- April 21, 2014 @ 1:00 pm – 3:00 pm
College of Education, room 409
30 Pryor Street Southwest
Georgia State University, Atlanta, GA 30303
Media Stereotypes and Teachers’ Perceptions of Black Youth
by Syreeta McTier
News, network television, and film media communicate messages about people, places, events, and culture that influence the perceptions of those viewing the media. Black Americans have historically been portrayed in television and film media as morally and intellectually inferior, poor, lazy, angry, athletic, aggressive, entertainers, and criminals, and non-Black viewers of television have reported perceiving Black Americans in stereotypical ways. Similarly, Black students have been stereotypically described in media and education literature as violent, disrespectful, lazy, athletic, aggressive, and underachieving while teachers have reported holding deficit perceptions about Black students. This qualitative single explanatory case study uses Wynter’s theory of biocentrism, race and the ethno-class “Man”, Collins’s theory of controlling images, Solorzano and Yassa’s scholarship on racial stereotypes and teacher education, and Bandura’s social cognitive theory of mass communication as the collective theoretical framework to guide its exploration of teachers’ racial perceptions of Black youth, including teachers’ awareness of stereotypes communicated about Black youth in media, and the influence of stereotypes on teachers’ racial perceptions.
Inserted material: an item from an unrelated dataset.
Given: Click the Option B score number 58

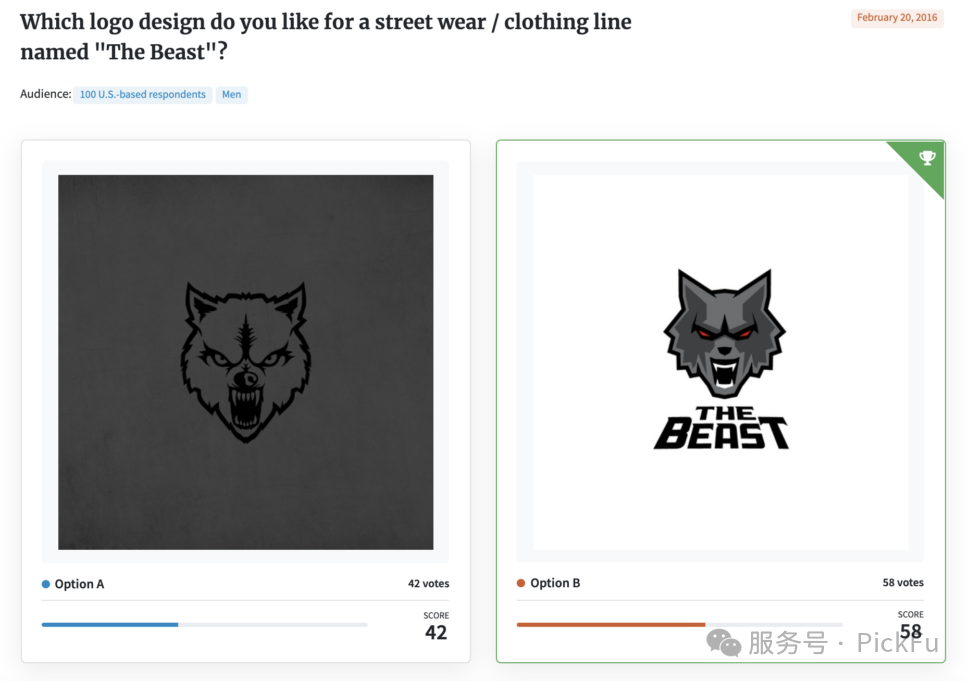Looking at the screenshot, I should click(910, 631).
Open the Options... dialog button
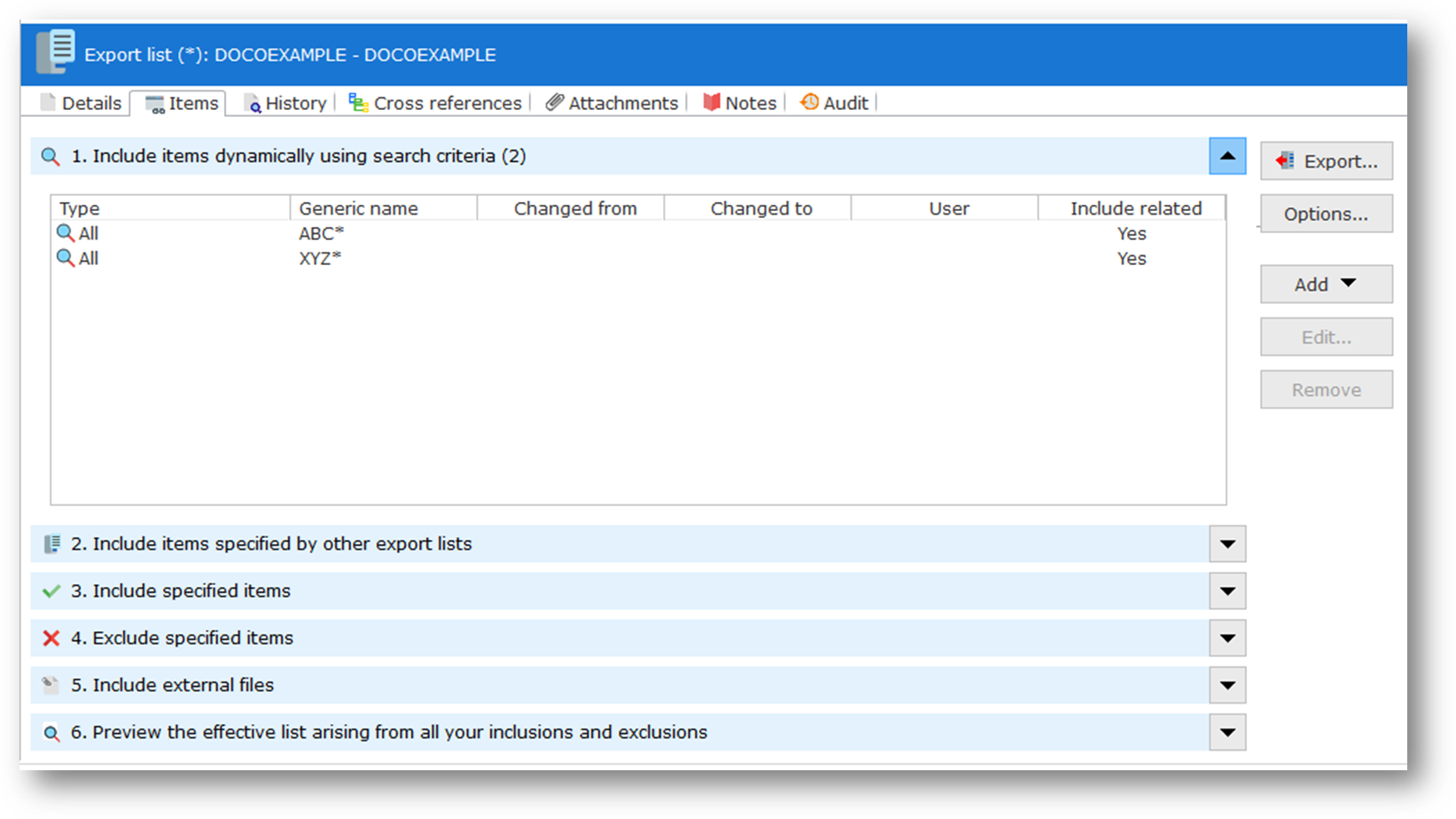The width and height of the screenshot is (1456, 819). [1326, 214]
The participants include 12 teachers enrolled in a cultural diversity education class at a research university in a metropolitan city in the South. Specific research methods include an online demographic survey, Killen’s online Teacher Perception Tool, documentation, direct observation of participants during the cultural diversity class, and dialogue during in-depth photo and video-elicitation interviews that include visual images of Black youth in academic settings, television commercials, and news footage. The data are analyzed using thematic content analysis for commonalities, differences, and emergent themes. This study will contribute to the literature on media stereotypes and teachers’ perceptions of Black youth by using qualitative methods to examine teachers’ frames of reference for developing racial perceptions and images that normalize racial bias.